U.S. President Joe Biden gives a thumbs up as he walks with First Lady Jill Biden to Marine One on the South Lawn of the White House on July 14, 2023 in Washington, DC.

Drew Angler | Getty Images

washington — Morgan Stanley The Federal Reserve has attributed an unexpected surge in the U.S. economy to President Joe Biden’s economic policies, with such an impact that the bank was forced to make a “substantial upward revision” to its forecast for U.S. gross domestic product.

Biden’s Infrastructure Investment and Jobs Act “A massive infrastructure boom is underway,” Morgan Stanley’s chief U.S. economist Ellen Zentner wrote in a research note Thursday. Beyond infrastructure, “manufacturing and construction also showed broad strength,” she wrote.

As a result of these unexpected gains, Morgan Stanley now expects GDP growth of 1.9% in the first half of this year.
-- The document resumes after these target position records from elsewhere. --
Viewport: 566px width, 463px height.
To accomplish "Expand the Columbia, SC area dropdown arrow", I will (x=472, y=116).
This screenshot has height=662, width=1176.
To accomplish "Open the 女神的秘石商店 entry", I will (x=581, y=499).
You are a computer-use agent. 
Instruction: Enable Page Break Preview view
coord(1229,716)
That was nearly four times higher than the bank’s previous forecast of 0.5%.

“Growth in the first half of the year was much stronger than we expected, providing a more comfortable cushion for our long-held view of a soft landing,” Zentner wrote.
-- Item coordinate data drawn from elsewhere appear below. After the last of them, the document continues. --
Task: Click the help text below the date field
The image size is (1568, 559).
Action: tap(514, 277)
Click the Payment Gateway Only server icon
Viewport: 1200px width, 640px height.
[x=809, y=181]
Analysts also doubled their initial forecast for fourth-quarter GDP growth, to 1.3% from 0.6%. Looking ahead to next year, they raised their forecast for real GDP in 2024 by a tenth, to 1.4%.

“The story behind these numbers tells the story of American industrial strength,” Zentner wrote.

Morgan Stanley’s revisions come at a critical time for Biden in the White House. The president spent the summer touting his economic success across the country. “Together we’re changing this country, not just through jobs, not just through manufacturing, but through rebuilding our infrastructure,” Biden said Thursday during a tour of a Philadelphia shipyard.

The White House has dubbed this model of real-economy growth “Bidenomics,” a term first used by Republicans to attack the president, who later chose it as a badge of honor.

Beyond his legacy, Biden is betting his 2024 re-election campaign on Bidenonomics, betting that strong economic growth and a campaign around the dinner table will eventually drown out Republican culture war rage.

However, this could be a risky bet. Only 37% of respondents to CNBC’s latest National Economic Survey released Thursday approved of Biden’s handling of the economy, while 58% disapproved. A CNBC poll found that just 20% of Americans think the economy is doing well or well, while a whopping 79% say it’s fair or poor.

Republicans have capitalized on voter pessimism about the economy, arguing that Biden is ignoring the ongoing challenges Americans face day-to-day, namely high interest rates and inflation that has declined but remains above pre-pandemic levels.

“Bidenomics is a blind faith in government spending and regulation,” Republican House Speaker Kevin McCarthy said in a statement Friday. “This is an economic disaster that has been made worse by a government that has created decades of high inflation, high oil prices, falling wages and deep uncertainty.”

With 16 months until Americans vote for president, Biden’s political fortunes now appear to be improving along with the economy.

“This report confirms what we have said for a long time: Our strong and resilient economy is Bidenonomics in action,” White House assistant press secretary Mike Kikukawa said in an email to CNBC.

“The president’s economic agenda is to stimulate investment in manufacturing and infrastructure that creates jobs and supports workers.”